- From: Kipp Howard <khoward@courtlink.com>
- Date: Fri, 15 Jun 2001 10:13:16 -0700
- To: "'html-tidy@w3.org'" <html-tidy@w3.org>
I'm looking for the version of (or patch) for tidy that is mentioned in the pending tasks: Mark Modrall has extended Tidy to support selectively stripping out listed tags and attributes, see his email of March 14th. This would help me solve the problem below because it would allow me to remove all <script> elements and their contents. I use tidy to convert retrieved html files into xhtml files to which I apply some XSLT transformations to extract data from these files.
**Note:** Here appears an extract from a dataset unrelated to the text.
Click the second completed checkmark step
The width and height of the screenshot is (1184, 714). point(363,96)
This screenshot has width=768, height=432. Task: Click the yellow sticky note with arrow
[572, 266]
My problem is I have encountered some files that contain <script> tags that do not comment out their content. Here is a simple example that shows my problem (bomb.html): <html><body> <script> document.write("<b>bomb</b>"); </script> </body></html> After running: tidy --add-xml-decl yes --output-xhtml yes --doctype loose --wrap 0 --show-warnings no --quiet yes bomb.html tidy generates: <?xml version="1.0"?> <!DOCTYPE html PUBLIC "-//W3C//DTD XHTML 1.0 Transitional//EN" "http://www.w3.org/TR/xhtml1/DTD/xhtml1-transitional.dtd"> <html xmlns="http://www.w3.org/1999/xhtml"> <head> <meta name="generator" content="HTML Tidy, see www.w3.org" /> <title></title> </head> <body> <script type="text/javascript"> document.write("<b>bomb<\/b>"); </script> <b>bomb</b> </body> </html> Now when I load this into IE (with MSXML 3.0 installed in overwrite mode), I get the following error: A name was started with an invalid character. at line 10, character 27 document.write("<b>bomb<\/b>"); With an error pointing at the "\" in the closing "b" tag. I'm not sure even why the "\" was added to the closing "b" tag in the first place but it is causing the XML parser to choke. Does anyone know the reason why the "\" is added? If I cannot find the above requested version of tidy, what else could I do to make sure that I generate valid XML? -- Kipp E. Howard - Sr. Software Engineer @ CourtLink kipp.howard@courtlink.com (425) 372-1837 or (800) 774-7317 ext 1837
Received on Friday, 15 June 2001 13:13:54 UTC